From the tenth to the nineteenth century, the crypt of the magnificent Basilique royale de Saint-Denis became the final resting place of 42 monarchs and 48 nobles. The most famous tombs are those of Louis XVI and Marie Antoinette, and Henri II and his wife Catherine de Medici.
Arriving at the Basilique de Saint-Denis metro station we nervously looked for signs to the basilica. There was no need to worry. The basilica is clearly signposted and a mere five minutes from the station. We headed outside to find a slightly run-down shopping arcade busy with Saturday morning shoppers. A street food stall had attracted a stream of hungry locals eagerly tucking in. We scooted past, turned a corner and there it was, standing tall and proud over a neat and tidy square.
The building is architecturally important because it was the first to be constructed in what we now call the Gothic style. It has a central aisle, clerestory windows – windows set high up to flood the interior with light – flying buttresses and a rose window. The main building is free to visit. For the royal necropolis you need a ticket which gives you access to the tombs on the main floor, the arcade of chapels and the crypt.
Walking through the side door we stepped into an army of marble men and women resting peacefully on white slabs. It was easy to imagine one reaching out a hand or sitting up to stretch and yawn. The mythical undead rising up.
The effigies over the tombs are incredible. Each captures the likeness and personality of the tomb’s resident. The dress, facial features, symbols and favoured animals are all delicately carved into the solid marble. The most ornate tomb is that of Henry II and Catherine de Medici. Even in death, their status stands out proudly among this regal gathering.
During the French Revolution, the status of these tombs was a drawback.
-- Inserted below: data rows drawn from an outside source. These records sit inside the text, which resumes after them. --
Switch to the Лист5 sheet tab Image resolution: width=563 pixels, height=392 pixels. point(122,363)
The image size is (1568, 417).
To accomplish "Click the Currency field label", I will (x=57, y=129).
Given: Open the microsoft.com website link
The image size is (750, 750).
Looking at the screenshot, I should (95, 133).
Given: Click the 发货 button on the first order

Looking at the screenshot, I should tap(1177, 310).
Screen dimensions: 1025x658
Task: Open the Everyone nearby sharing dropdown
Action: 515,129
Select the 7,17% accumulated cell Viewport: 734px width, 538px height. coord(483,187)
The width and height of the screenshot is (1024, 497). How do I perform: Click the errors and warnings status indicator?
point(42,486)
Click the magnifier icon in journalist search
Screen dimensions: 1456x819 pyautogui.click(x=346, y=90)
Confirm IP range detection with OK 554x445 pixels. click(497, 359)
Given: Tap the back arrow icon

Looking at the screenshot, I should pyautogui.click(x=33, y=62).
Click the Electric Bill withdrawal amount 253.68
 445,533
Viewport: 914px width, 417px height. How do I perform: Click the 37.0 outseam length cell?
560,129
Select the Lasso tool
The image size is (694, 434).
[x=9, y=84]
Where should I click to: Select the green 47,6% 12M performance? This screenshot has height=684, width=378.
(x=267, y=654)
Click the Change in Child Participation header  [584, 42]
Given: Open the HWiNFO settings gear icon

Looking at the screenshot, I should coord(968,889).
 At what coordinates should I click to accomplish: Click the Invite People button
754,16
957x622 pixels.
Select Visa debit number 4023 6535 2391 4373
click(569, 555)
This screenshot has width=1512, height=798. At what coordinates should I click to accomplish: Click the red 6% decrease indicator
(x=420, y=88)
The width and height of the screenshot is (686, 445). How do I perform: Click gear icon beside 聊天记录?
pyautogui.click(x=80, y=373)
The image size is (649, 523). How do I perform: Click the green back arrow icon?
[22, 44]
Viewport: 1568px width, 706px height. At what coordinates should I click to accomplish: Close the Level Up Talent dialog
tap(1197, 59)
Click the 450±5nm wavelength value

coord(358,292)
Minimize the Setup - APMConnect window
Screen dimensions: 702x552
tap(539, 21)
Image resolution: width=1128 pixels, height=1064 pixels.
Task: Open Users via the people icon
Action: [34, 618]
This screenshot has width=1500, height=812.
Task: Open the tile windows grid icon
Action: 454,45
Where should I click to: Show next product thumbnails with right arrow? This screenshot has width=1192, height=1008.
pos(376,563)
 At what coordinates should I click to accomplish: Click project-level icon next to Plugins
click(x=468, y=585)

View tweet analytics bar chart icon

The tombs were broken open and the remains thrown together into trenches. The evidence of the vandalism has been preserved in the crypt where a jumble of empty open caskets lie behind a screen. In the early nineteenth century a restoration programme saved much of what we see today. The remains that could be identified were gathered and each placed into a new grave quietly marked with a black marble slab.
The most startling monument is the mummified heart of the Dauphin, son of Louis XVI and Maire Antoinette, sealed into the wall of the crypt. It is gruesome and tragic. The boy died at the age of ten, after an illness and three years of imprisonment.
Visiting the Basilica Royale de Saint Denis takes a little effort and a little nerve. Inevitably, Saint Denis’s reputation is far worse than the reality. It is certainly run-down, but there was nothing to make us feel uncomfortable or anxious. The rewards make the trip worthwhile. For architecture enthusiasts the cathedral is a remarkable building. For history fans, the effigies of the royal necropolis are striking. They provide a unique insight into the men and women who had such a powerful impact on the history of Europe.